Now, because the Biden administration is bowing to the Trump policy of torpedoing the 2015 Iran nuclear agreement, the possibility of yet another Middle East war has emerged before the dust has even settled in Afghanistan. Israel of course is the only country in the Middle East that actually has nuclear weapons, which it developed in the 1960s in defiance of the US-led nuclear non-proliferation agreement (1968). Israel and its lobby—by far the most powerful lobby of any foreign nation in American history–prefer war to diplomacy hence the openly racist former Israeli leader Benjamin Netanyahu and now his successor, Naftali Bennett– who likes to boast about the number of Arabs he has killed–strive relentlessly to overturn the 2015 accord with Iran. The multilateral agreement was an excellent piece of diplomacy that would have kept Iran verifiably bomb-free in return for sanctions relief.
Israel, now widely and accurately recognized as an apartheid state, has with the assistance of the AIPAC-led lobby—which controls the US Congress as fully as Putin controls the Russian duma—every intention of provoking a war with Iran. Blinken, a longtime dedicated Zionist, might just accommodate them, pulling sleepy Joe along, rather than resurrecting the nuclear accord.

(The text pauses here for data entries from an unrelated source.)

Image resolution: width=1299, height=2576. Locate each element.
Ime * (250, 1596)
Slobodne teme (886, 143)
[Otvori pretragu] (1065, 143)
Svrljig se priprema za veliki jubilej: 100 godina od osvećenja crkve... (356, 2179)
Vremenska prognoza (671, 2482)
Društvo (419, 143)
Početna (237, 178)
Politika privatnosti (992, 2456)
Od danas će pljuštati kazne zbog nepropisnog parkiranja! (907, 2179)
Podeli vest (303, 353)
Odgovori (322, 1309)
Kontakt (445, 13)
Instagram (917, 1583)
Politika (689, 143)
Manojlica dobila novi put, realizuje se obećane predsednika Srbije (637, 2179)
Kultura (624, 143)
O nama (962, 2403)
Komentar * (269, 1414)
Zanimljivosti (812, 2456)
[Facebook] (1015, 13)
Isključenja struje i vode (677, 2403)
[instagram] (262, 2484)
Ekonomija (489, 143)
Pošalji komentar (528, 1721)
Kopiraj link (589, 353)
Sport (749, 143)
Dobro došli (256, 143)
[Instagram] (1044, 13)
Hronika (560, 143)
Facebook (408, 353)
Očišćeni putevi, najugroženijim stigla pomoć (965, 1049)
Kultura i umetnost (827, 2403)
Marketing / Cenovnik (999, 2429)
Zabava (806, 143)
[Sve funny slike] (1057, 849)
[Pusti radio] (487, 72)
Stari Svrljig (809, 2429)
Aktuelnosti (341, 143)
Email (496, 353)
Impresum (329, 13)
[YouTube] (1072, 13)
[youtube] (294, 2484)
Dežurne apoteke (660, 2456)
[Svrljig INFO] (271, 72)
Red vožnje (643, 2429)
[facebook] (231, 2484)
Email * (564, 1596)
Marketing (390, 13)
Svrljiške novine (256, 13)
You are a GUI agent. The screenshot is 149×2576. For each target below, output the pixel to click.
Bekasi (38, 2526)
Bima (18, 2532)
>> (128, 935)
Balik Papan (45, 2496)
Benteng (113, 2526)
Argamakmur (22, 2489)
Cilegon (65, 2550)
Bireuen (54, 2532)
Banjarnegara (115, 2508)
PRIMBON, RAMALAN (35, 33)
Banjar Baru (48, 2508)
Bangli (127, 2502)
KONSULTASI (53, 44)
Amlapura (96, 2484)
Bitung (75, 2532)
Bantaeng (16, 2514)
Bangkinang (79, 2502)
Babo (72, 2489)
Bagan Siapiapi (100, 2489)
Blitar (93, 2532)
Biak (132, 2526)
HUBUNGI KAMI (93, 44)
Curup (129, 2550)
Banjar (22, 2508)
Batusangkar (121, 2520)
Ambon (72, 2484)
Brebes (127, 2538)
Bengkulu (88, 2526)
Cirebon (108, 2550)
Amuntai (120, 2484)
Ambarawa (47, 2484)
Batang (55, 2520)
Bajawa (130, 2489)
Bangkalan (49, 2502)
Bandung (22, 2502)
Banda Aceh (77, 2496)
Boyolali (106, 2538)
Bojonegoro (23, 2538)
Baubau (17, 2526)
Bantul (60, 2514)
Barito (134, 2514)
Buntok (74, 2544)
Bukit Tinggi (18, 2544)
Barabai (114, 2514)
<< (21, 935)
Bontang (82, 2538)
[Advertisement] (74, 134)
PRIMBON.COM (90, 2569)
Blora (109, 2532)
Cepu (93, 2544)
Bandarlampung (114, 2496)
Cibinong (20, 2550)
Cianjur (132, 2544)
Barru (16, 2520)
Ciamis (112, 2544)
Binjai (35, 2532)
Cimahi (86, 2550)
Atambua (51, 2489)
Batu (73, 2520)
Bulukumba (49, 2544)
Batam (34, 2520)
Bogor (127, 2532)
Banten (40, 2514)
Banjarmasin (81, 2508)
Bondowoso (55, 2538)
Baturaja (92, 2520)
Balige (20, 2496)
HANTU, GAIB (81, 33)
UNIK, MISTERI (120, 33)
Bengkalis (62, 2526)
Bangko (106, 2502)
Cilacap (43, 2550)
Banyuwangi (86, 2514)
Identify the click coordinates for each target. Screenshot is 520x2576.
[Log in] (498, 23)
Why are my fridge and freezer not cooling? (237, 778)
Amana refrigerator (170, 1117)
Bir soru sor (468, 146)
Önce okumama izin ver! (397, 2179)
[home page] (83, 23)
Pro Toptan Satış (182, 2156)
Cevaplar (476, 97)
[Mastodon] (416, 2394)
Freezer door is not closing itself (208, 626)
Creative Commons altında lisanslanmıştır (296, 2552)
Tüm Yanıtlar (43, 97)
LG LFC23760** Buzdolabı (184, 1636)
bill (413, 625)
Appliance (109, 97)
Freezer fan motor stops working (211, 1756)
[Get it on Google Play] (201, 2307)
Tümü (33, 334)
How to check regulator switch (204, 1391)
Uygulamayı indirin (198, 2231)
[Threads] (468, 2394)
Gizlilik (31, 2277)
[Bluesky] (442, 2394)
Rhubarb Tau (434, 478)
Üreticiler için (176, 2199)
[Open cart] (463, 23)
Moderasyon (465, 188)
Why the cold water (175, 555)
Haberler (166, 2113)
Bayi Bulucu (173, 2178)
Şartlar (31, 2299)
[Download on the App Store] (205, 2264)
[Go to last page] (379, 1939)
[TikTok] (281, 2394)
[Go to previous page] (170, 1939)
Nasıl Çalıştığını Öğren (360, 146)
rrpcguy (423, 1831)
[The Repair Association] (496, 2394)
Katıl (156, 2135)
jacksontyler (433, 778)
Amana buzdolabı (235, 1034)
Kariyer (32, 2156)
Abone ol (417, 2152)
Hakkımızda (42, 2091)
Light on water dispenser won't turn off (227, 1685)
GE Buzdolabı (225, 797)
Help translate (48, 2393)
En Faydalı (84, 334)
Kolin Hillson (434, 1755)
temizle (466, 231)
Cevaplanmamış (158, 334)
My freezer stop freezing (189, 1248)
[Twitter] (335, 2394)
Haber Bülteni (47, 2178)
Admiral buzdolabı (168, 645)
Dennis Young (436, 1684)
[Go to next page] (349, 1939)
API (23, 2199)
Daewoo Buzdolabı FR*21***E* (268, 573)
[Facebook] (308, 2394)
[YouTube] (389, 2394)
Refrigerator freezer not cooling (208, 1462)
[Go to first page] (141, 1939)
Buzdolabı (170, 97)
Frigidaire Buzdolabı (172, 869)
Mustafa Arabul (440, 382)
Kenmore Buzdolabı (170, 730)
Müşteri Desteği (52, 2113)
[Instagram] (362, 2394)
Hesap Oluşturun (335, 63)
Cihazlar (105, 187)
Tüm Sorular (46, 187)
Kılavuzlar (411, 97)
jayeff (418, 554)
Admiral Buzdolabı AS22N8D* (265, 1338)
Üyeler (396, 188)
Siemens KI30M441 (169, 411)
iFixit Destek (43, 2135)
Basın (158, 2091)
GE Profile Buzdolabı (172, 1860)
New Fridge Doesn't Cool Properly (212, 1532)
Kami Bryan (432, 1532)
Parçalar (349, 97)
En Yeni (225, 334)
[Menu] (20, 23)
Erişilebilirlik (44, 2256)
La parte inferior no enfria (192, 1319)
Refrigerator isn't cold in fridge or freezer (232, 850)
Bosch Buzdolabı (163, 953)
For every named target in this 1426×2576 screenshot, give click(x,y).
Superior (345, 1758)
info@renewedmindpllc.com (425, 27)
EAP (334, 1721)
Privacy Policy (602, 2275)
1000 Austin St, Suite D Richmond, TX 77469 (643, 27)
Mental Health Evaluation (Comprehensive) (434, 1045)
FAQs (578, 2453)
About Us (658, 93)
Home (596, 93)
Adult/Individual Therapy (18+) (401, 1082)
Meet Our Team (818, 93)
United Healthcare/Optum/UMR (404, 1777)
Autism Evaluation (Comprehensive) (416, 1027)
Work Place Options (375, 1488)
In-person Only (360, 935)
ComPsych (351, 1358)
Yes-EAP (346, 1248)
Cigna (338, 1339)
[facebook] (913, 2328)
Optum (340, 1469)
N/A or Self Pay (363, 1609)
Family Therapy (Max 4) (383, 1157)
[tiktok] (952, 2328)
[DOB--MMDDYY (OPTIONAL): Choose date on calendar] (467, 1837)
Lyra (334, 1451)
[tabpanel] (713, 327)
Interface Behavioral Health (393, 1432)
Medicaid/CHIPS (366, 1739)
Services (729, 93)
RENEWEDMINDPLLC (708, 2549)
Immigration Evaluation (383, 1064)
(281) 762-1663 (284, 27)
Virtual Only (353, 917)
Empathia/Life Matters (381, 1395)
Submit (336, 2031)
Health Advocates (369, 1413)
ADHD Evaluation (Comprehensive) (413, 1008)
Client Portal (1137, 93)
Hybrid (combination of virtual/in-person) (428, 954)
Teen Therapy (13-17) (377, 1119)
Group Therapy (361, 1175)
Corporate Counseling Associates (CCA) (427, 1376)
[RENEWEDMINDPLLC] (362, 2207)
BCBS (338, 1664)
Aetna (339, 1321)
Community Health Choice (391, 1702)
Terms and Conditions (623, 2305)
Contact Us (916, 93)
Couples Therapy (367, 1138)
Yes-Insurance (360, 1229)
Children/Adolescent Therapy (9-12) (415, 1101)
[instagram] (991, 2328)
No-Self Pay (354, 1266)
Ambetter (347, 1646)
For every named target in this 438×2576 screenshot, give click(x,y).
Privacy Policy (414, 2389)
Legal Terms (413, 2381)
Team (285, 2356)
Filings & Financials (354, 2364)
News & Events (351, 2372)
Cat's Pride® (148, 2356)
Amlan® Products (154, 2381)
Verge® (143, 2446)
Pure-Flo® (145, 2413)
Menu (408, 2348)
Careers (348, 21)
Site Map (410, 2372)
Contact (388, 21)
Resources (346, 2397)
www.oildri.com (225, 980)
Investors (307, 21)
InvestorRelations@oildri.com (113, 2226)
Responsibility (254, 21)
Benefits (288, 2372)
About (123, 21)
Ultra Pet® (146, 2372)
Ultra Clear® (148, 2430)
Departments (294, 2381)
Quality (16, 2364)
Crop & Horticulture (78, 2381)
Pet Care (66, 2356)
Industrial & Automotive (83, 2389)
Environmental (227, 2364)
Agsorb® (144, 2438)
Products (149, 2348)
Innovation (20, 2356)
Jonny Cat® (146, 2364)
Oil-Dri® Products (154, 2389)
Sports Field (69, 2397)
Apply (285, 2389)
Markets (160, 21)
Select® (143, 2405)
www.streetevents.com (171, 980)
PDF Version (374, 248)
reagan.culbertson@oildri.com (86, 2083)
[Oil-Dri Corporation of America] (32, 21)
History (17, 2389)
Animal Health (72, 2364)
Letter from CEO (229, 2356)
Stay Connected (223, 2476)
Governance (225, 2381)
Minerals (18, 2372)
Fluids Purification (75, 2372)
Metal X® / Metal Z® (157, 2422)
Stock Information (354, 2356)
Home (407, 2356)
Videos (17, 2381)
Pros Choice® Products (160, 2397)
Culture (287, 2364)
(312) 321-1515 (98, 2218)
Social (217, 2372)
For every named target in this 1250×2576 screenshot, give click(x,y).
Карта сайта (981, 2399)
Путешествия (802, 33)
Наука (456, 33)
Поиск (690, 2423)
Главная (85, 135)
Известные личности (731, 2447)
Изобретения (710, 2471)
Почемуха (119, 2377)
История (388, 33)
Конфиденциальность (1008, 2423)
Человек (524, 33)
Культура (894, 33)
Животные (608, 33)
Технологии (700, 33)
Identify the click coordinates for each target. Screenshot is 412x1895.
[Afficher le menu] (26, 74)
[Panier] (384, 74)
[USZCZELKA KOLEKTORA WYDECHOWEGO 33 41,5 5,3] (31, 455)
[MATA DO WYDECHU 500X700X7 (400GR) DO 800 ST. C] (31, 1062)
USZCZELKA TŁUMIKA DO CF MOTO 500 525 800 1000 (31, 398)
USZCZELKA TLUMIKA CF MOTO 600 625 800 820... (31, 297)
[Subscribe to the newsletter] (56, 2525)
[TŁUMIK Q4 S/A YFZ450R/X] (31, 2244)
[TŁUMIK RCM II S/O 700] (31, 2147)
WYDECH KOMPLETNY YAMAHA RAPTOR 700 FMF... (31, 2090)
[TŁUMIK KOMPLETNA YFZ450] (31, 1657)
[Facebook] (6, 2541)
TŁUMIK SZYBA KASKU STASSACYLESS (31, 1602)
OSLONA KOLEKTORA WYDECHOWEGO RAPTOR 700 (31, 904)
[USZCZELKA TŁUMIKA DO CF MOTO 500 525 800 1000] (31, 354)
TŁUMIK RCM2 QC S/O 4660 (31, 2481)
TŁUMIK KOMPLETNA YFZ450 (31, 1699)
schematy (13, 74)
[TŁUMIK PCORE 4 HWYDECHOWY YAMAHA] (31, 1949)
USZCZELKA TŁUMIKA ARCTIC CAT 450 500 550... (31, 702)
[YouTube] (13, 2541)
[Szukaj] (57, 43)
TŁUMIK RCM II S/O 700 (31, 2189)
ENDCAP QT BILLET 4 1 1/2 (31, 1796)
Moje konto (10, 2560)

What is certain is that Congress will continue to give Israel, a tiny little country of some nine million people, more money than it gives any other country and even whole continents–$3.8 billion a year and $146 billion since 1948. This ongoing and absurd level of military assistance has made Israel the colossus of the Middle East, the world leader in targeted assassination with a specialization in waging indiscriminate warfare against Arabs especially in the captive Gaza strip, the site of repeated war crimes. For decades Israel has made a laughingstock of the mythical “peace process” as more than 700,000 “settlers” intruded into the illegally occupied Palestinian territories. Israel is in the process of taking over East Jerusalem, which was supposed to be the capital of an independent Palestinian state.
Just as Hixson fails to understand the logic of cold war on Russia and now China, he fails also to understand the nature of Washington’s relationship with Israel. There is nothing ‘absurd’ about it. Israel, as Stephen Gowans so accurately explores, is imperialism’s beachhead in the middle east.
US foreign policy has enabled and funded these actions by the Jewish state, which Israel proclaimed itself to be in 2018. The Jewish State Law made apartheid official, marginalizing Israel’s Arab population, 20 percent of the total, as well as the repressed Palestinians in the occupied territories.
The aforementioned George Kennan once compared US foreign policy to a brontosaurus, a large prehistoric beast that wreaked havoc with its powerful tail, which went unrestrained by its very small brain. The image has never been more appropriate than today.
A new foreign policy paradigm is desperately needed but, as with World War II, it will probably require a cataclysm to inspire the required tectonic shift. In the meantime, there will be a premium on survival.